Could you please output all of the data exactly, without the images?

╭─ Raw data

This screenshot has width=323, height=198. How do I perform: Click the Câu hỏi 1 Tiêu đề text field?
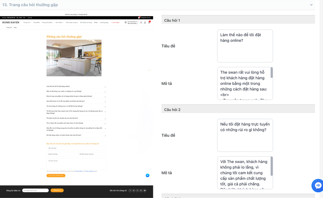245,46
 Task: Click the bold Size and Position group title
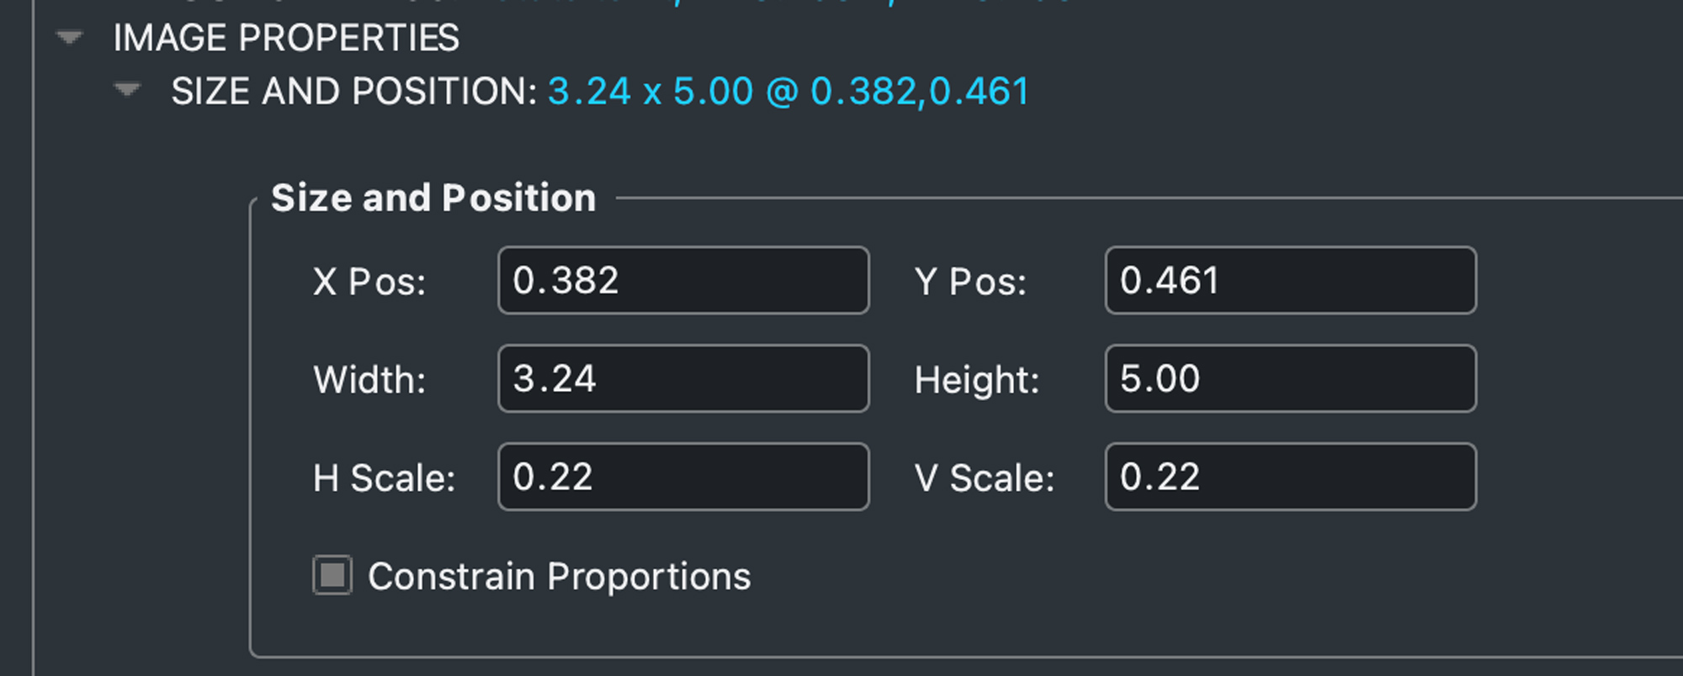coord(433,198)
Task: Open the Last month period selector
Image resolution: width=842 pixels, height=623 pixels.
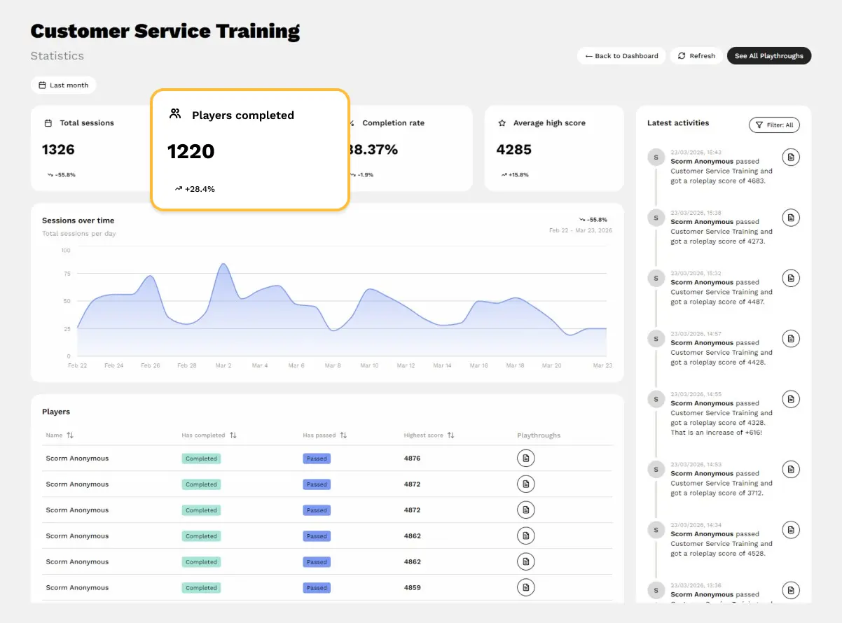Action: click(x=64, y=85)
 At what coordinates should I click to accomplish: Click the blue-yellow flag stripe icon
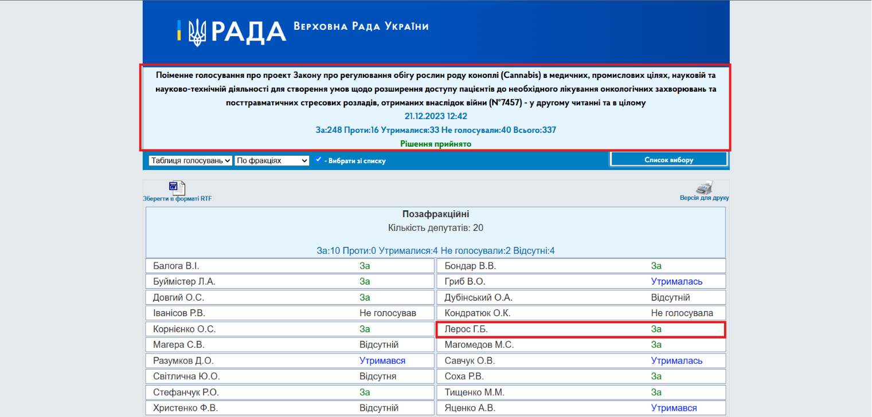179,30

╰─

** Response area **
This screenshot has width=323, height=198. How do I perform: Click the Câu hỏi 1 Tiêu đề text field?
245,46
 Task: Click the bold Size and Position group title
coord(433,198)
Task: Open the Last month period selector
Image resolution: width=842 pixels, height=623 pixels.
Action: click(x=64, y=85)
 At what coordinates should I click to accomplish: Click the blue-yellow flag stripe icon
179,30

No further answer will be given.